• Exercise passage
.....
John Ganz, a commentator and historian of populism, linked Vance’s rhetoric — his grandstanding over the bones of his ancestors — to what the venerable French historian Michel Winock once described as “mortuary nationalism.” Winock was trying to place a frame over France’s evolving politics at the turn of the previous century, when a host of Catholic nationalists and reactionary thinkers like the philosopher Charles Maurras (much admired by Trump whisperer Stephen K. Bannon) were coming to the fore.
Their proto-fascist brand of nationalism, Winock explained, would “subordinate everything to … the nation-state: to its force, its power, and its greatness.” And its appeal hinged on the promise of “a resurrection: the restoration of state authority, the strengthening of the army, the protection of the old ways, the dissolution of divisive forces.” But Winock adds, such politics only gave momentum to, “in varying dosages, xenophobia, antisemitism and anti-parliamentarianism” — the latter, from our 21st century perspective, can be understood as a hostility to the constitutional functioning of democracy.
.....
• What you need to do
In the passage on mortuary nationalism, what did the appeal of the nationalism Winock described hinge on? The listing that comes next has no connection to the passage on mortuary nationalism.

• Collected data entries
.....
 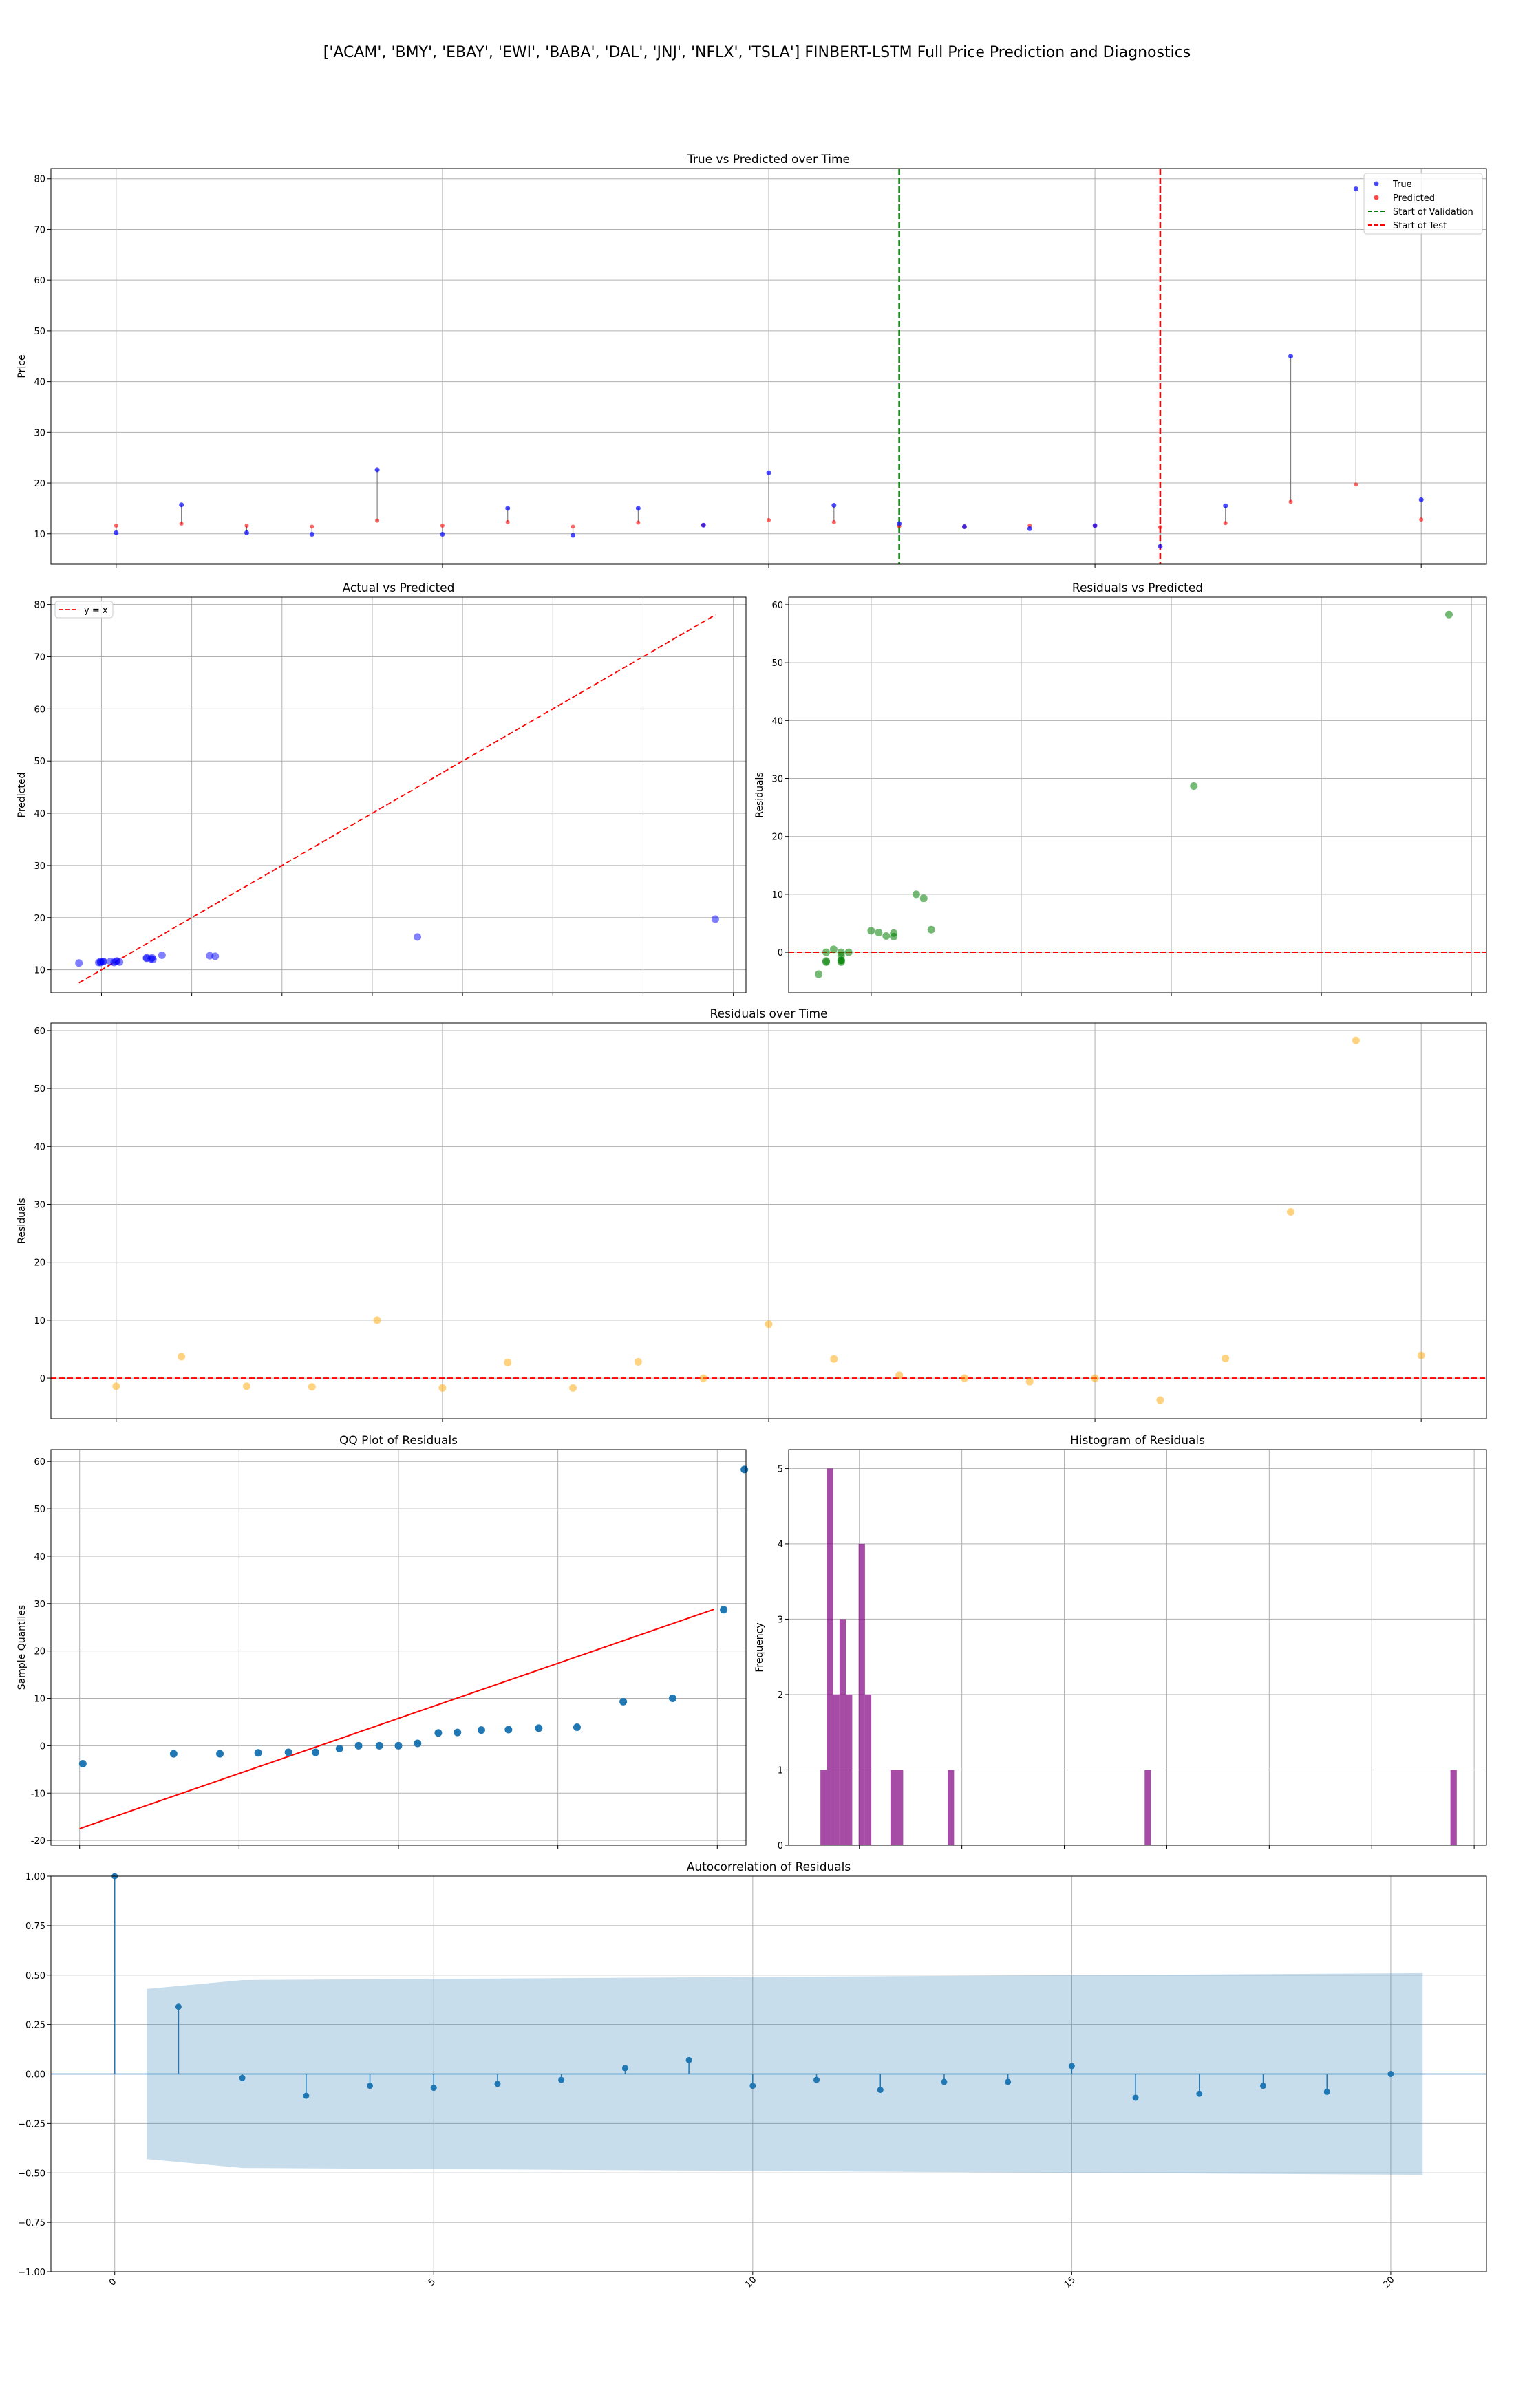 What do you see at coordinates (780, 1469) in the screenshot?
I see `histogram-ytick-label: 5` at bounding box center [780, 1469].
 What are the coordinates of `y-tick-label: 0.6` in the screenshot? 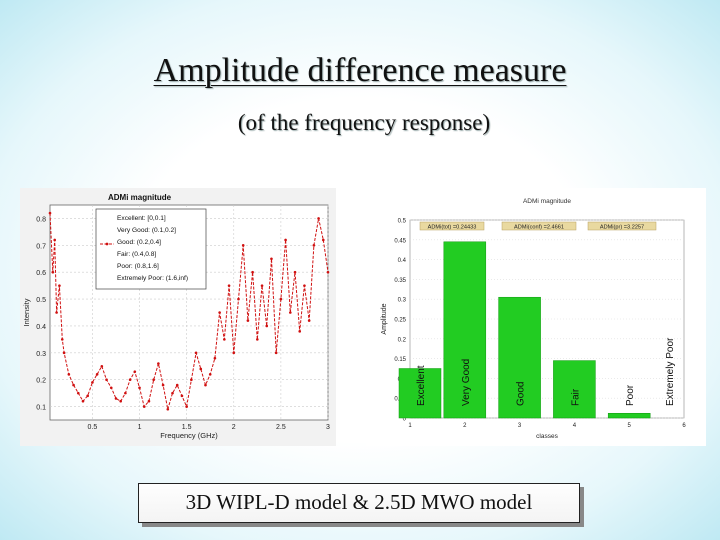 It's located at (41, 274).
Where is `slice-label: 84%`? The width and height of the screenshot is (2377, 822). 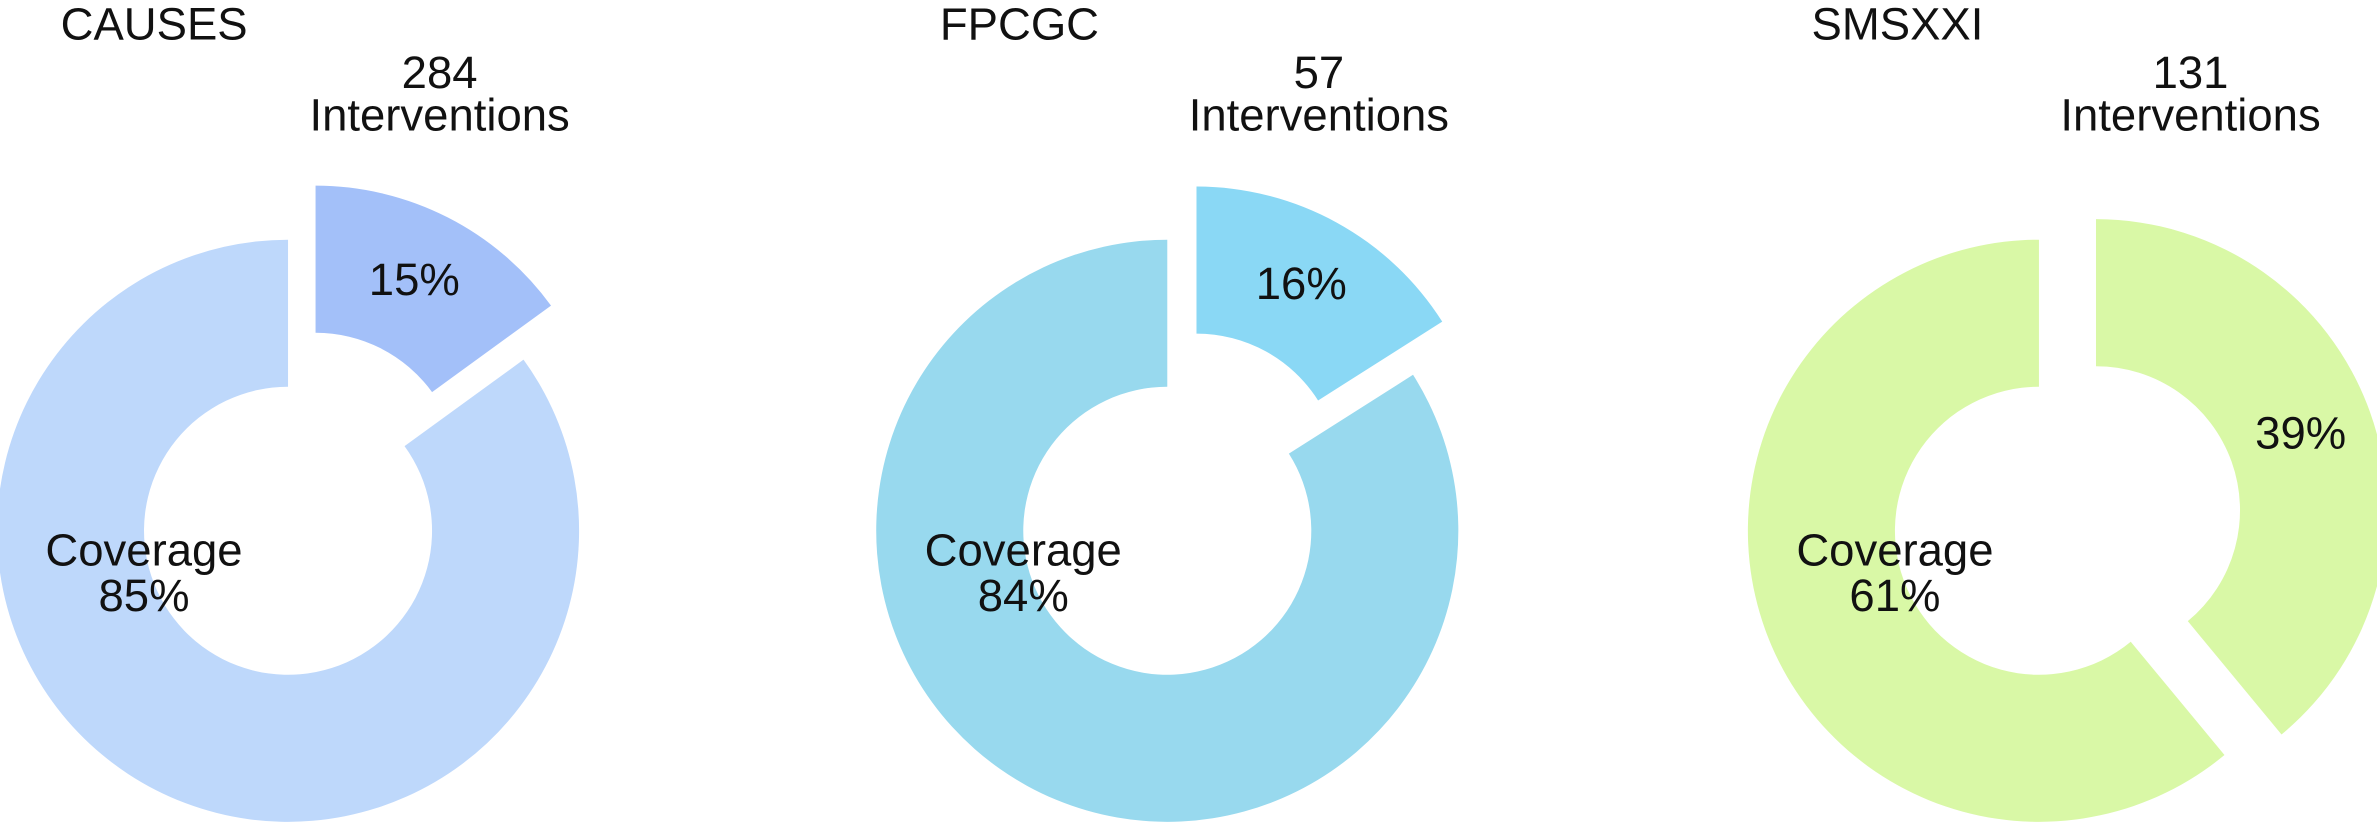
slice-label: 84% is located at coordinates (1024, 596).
.....
• Answer box
It hinged on the promise of "a resurrection": the restoration of state authority, the strengthening of the army, the protection of the old ways, and the dissolution of divisive forces.